Other than the aforementioned “Riot,” the album’s closing moments don’t offer much more. “Trust Nobody” seems to be one of the only tracks where we get a little bit of insight into Skies’ thought processes past the standard rap lines that we could hear from anyone else as he describes a real-life moment where he was betrayed and caught in an armed robbery. Still, the contrast of the gloomy instrumental meant to evoke emotion and the robotic, emotionless voice on top fails to fully communicate Skies’ messaging and blends into many of the other tracks here from a sonic standpoint. “Sky High” is likely the track that most closely resembles Skies’ older material, some more heavy bass notes cutting through a sweeter synth melody and an impassioned, borderline whiny singing performance from Skies as he once again laments his inability to find love. The album closes with “Mhmmm,” another robotic and truly “unbothered” melodic rap track that offers nothing new.

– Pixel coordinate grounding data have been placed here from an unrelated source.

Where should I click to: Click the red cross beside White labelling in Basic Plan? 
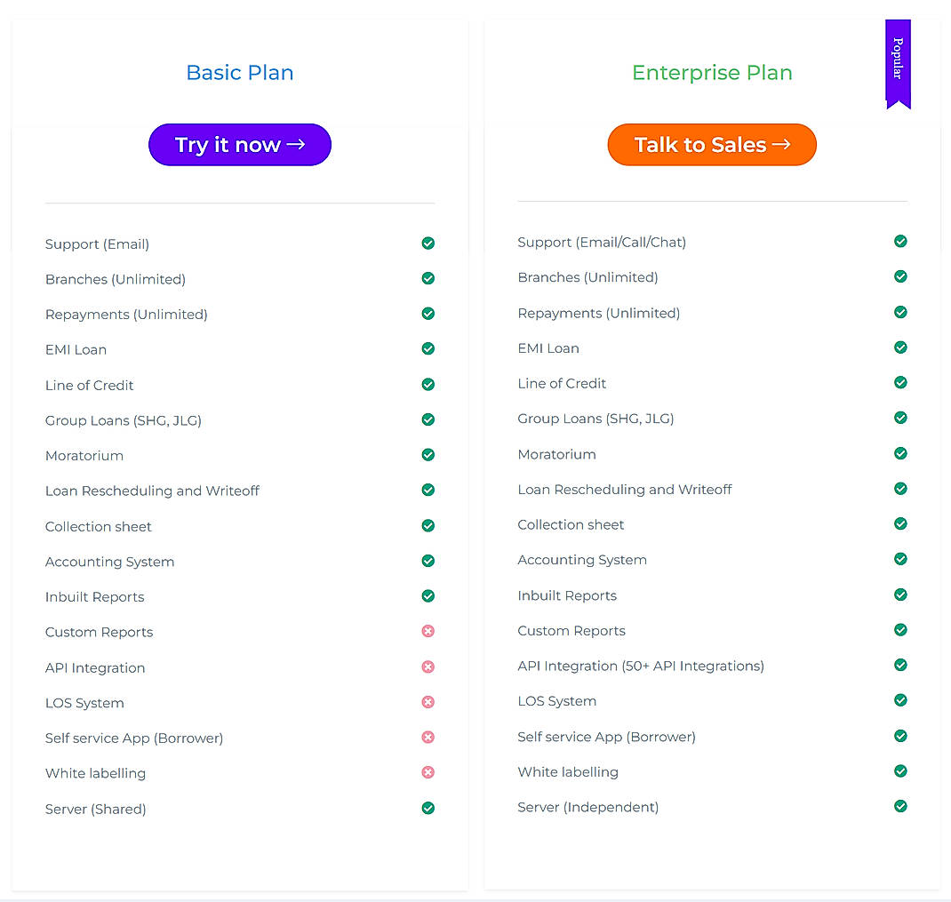point(428,772)

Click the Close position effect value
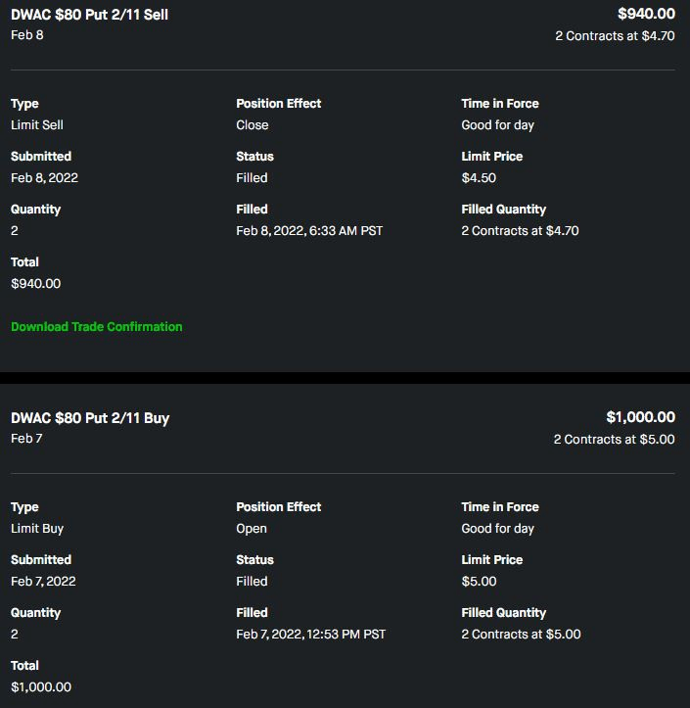coord(253,125)
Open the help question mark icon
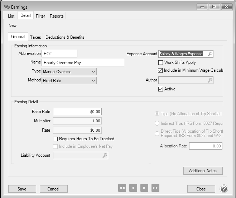Viewport: 236px width, 198px height. (x=224, y=189)

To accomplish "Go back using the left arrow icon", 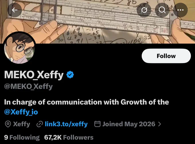I will point(15,10).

It’s always so easy to forget just how young many musicians who are apart of a larger, revolutionary movement are. Especially if you’re not one of the leaders, it must be rather difficult to carve out your own musical niche when you’re still trying to figure out who you are as a person. Skies’ latest album certainly has more misses than hits, but the greatest moments here come from his biggest creative leaps into a new sound. Will he go the way of the Lil Yachtys of the world, or break out once again with something new?